The eastern tropical Pacific and Mediterranean populations of the striped dolphin are listed on Appendix II of the Convention on the Conservation of Migratory Species of Wild Animals (CMS), since they have an unfavorable conservation status or would benefit significantly from international co-operation organized by tailored agreements.

On the IUCN Red List the striped dolphin classifies as Least Concern despite a 30% reduction in its subpopulation over the last three generations. These dolphins may also be an indicator species for long-term monitoring of heavy metal accumulation in the marine environment because of their importance in the Japan pelagic food web as well as their ability to live for many years.

In addition, the striped dolphin is covered by the Agreement on the Conservation of Small Cetaceans of the Baltic, North East Atlantic, Irish and North Seas (ASCOBANS), the Agreement on the Conservation of Cetaceans in the Black Sea, Mediterranean Sea and Contiguous Atlantic Area (ACCOBAMS), the Memorandum of Understanding for the Conservation of Cetaceans and Their Habitats in the Pacific Islands Region (Pacific Cetaceans MOU) and the Memorandum of Understanding Concerning the Conservation of the Manatee and Small Cetaceans of Western Africa and Macaronesia (Western African Aquatic Mammals MoU)

==Strandings and mortality==
Various cases of massive strandings over the years have been a cause for alarm. With an unfavorable conservation status and the increasing amount of pollution and debris piling in the ocean every year, striped dolphin's population may be decreasing in areas subject to severe human impacts.

In the Mediterranean, the population suffered a mass mortality event in the early 1990s that drastically reduced its numbers. The event began in central Spain but spread through three seemingly interconnected outbreaks, eventually encompassing the entire western Mediterranean and the Tyrrhenian and Aegean Seas. During the event, more than 1,000 striped dolphin carcasses were collected and examined, demonstrating that the primary cause of the outbreak was a dolphin morbillivirus (DMV) infection. However, high concentrations of organochlorine pollutants in the dolphins' tissues were considered to have triggered the process by affecting the animals' immune response. In particular, extremely high concentrations of polychlorinated biphenyls (PCBs), compounds with known immunosuppressive effects, were found in the blubber, muscle, and liver of affected dolphins. A census conducted after the mortality event revealed that some 117,000 striped dolphins had survived, although it was estimated that the event may have reduced the population to two-thirds of its initial size.In the following two decades, successive outbreaks of morbillivirus occurred in this population and also in pilot whales, but the magnitude of the associated mortality was much lower, an effect that was associated with the progressive reduction of the load of organochlorine pollutants that the waters of the Mediterranean have experienced.

Information given ->

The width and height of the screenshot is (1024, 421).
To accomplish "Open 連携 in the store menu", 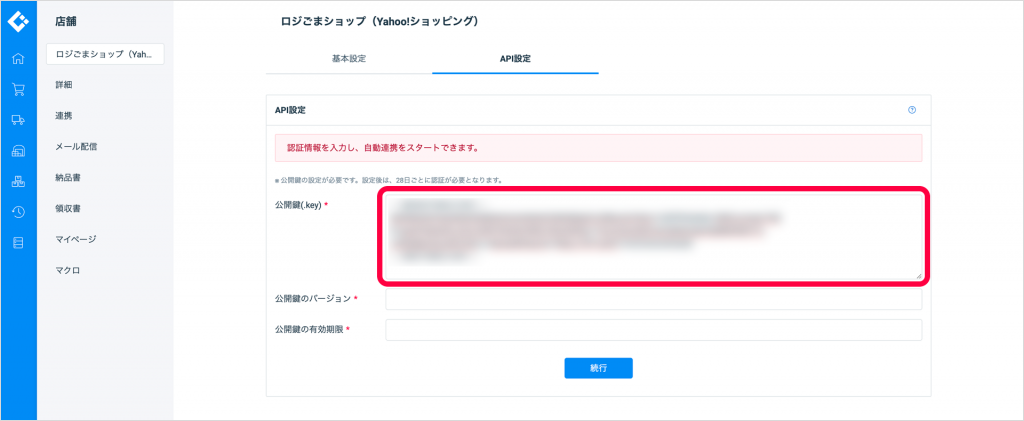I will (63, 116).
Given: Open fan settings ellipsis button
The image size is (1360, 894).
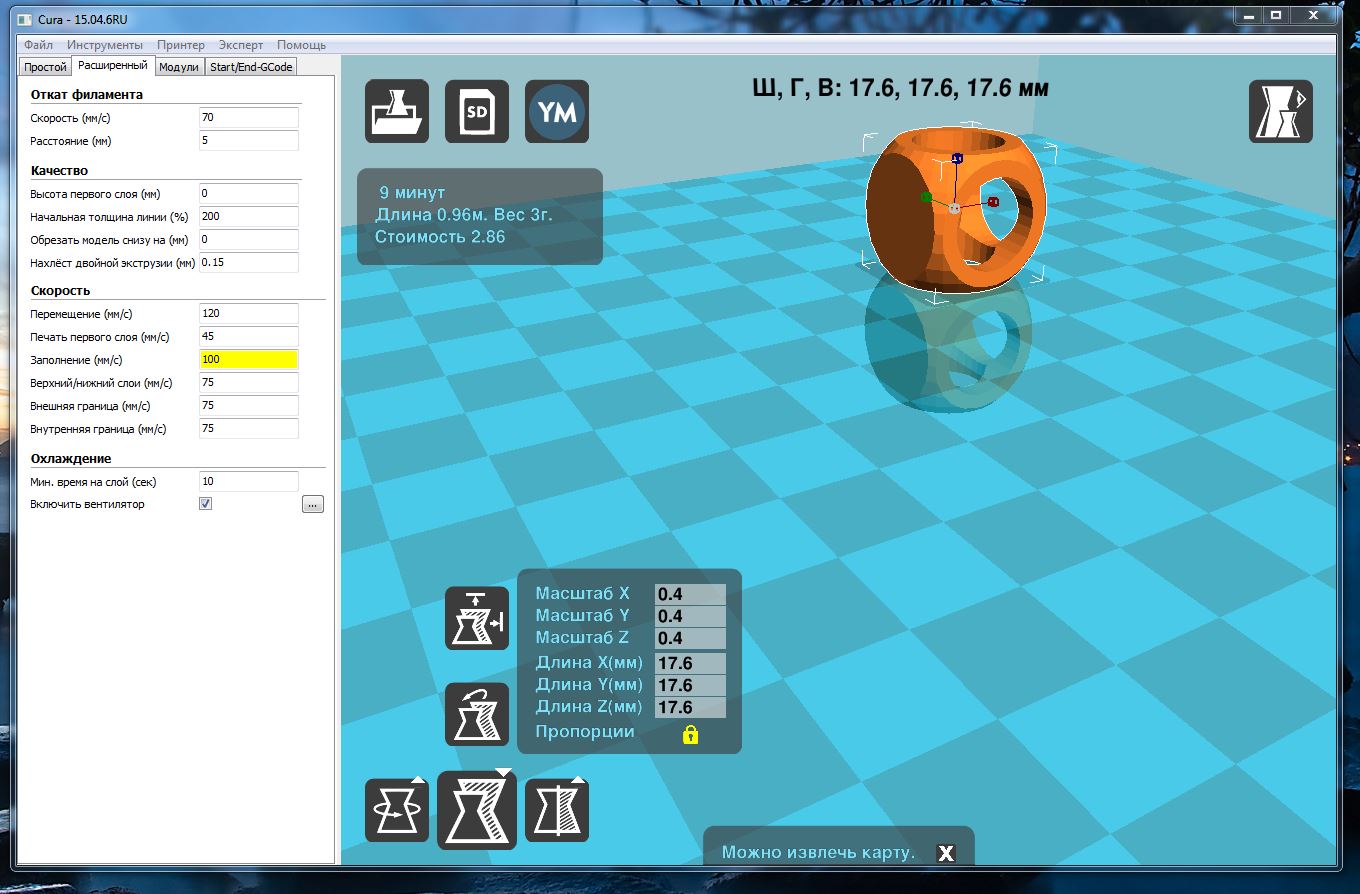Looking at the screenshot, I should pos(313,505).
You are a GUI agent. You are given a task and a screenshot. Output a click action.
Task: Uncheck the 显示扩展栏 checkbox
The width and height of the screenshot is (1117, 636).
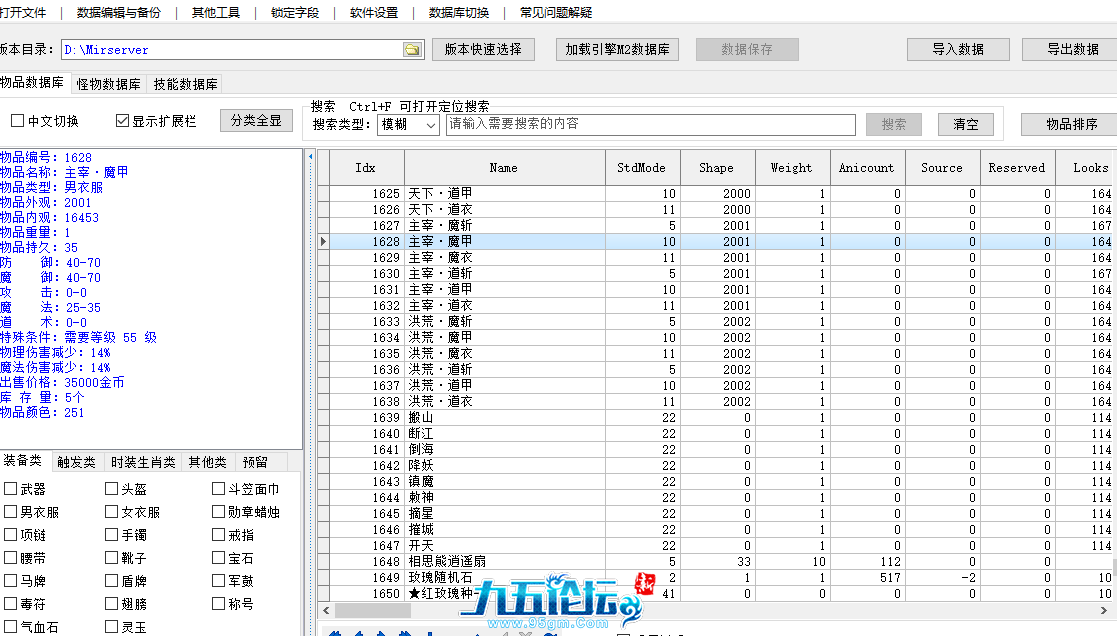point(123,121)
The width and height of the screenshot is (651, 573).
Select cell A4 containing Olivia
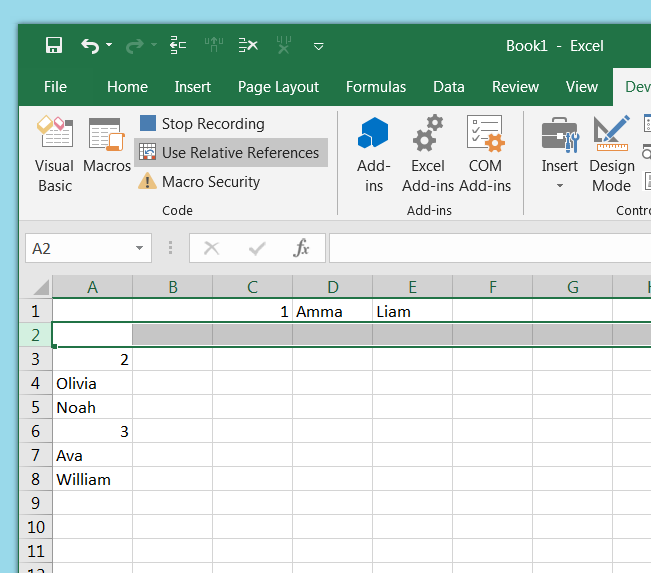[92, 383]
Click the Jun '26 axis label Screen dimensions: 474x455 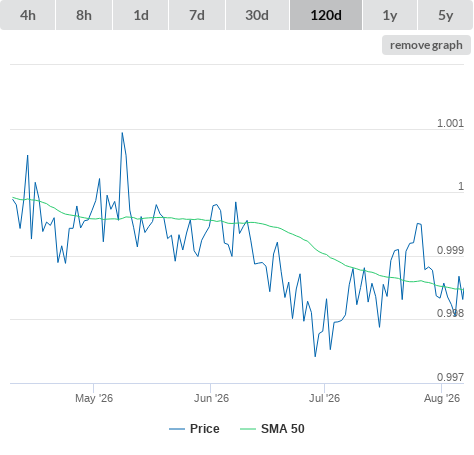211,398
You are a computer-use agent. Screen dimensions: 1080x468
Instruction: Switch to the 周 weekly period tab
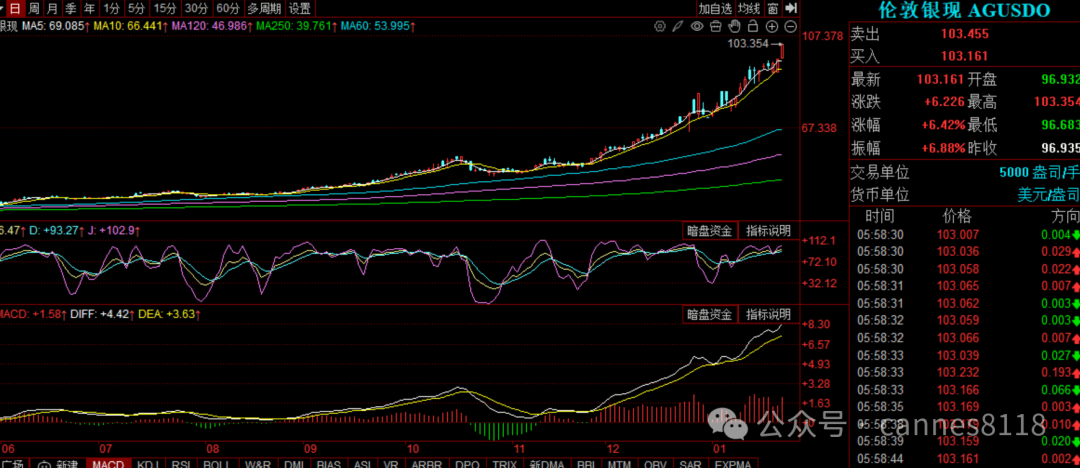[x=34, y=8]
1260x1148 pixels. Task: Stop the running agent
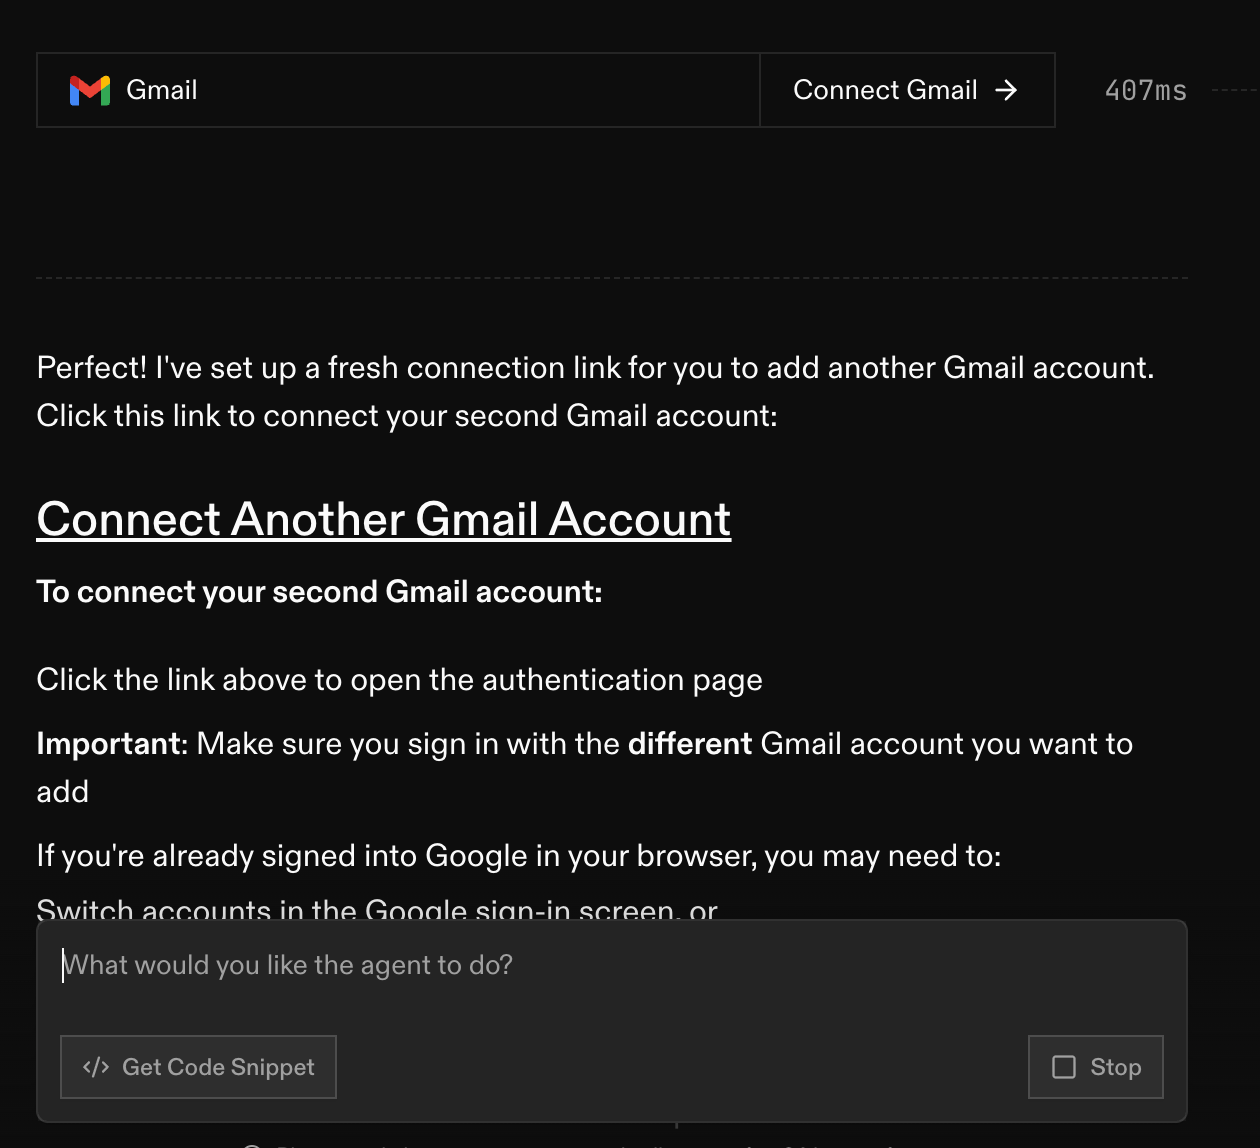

Task to complete -> Reproduce verbatim the passage on the striped dolphin, from "The eastern tropical" up to and including "for many years.".

Problem solution ->
The eastern tropical Pacific and Mediterranean populations of the striped dolphin are listed on Appendix II of the Convention on the Conservation of Migratory Species of Wild Animals (CMS), since they have an unfavorable conservation status or would benefit significantly from international co-operation organized by tailored agreements.

On the IUCN Red List the striped dolphin classifies as Least Concern despite a 30% reduction in its subpopulation over the last three generations. These dolphins may also be an indicator species for long-term monitoring of heavy metal accumulation in the marine environment because of their importance in the Japan pelagic food web as well as their ability to live for many years.